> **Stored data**
BEGIN
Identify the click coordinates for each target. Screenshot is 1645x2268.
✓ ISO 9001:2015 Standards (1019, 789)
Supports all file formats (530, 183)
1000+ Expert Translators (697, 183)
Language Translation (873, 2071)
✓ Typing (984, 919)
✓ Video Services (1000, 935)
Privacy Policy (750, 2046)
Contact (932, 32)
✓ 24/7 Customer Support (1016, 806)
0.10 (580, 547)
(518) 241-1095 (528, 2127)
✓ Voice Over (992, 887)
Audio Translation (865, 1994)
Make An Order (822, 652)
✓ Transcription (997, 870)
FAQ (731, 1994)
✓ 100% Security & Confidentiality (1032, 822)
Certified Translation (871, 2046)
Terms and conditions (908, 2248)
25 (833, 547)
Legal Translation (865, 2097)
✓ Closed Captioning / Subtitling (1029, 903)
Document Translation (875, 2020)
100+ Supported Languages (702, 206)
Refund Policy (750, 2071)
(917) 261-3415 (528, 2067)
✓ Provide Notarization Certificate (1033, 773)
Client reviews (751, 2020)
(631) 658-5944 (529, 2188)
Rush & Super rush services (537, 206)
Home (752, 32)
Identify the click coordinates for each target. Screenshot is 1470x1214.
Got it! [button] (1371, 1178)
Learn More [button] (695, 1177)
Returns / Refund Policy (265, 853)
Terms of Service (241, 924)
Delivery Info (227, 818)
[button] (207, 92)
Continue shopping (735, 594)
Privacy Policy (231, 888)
END
> **Exercise instructions**
Write out every line in the data that holds the string "click".

> **Solution to this task**
Identify the click coordinates for each target. Screenshot is 1645x2268.
Identify the click coordinates for each target. Screenshot is 1470x1214.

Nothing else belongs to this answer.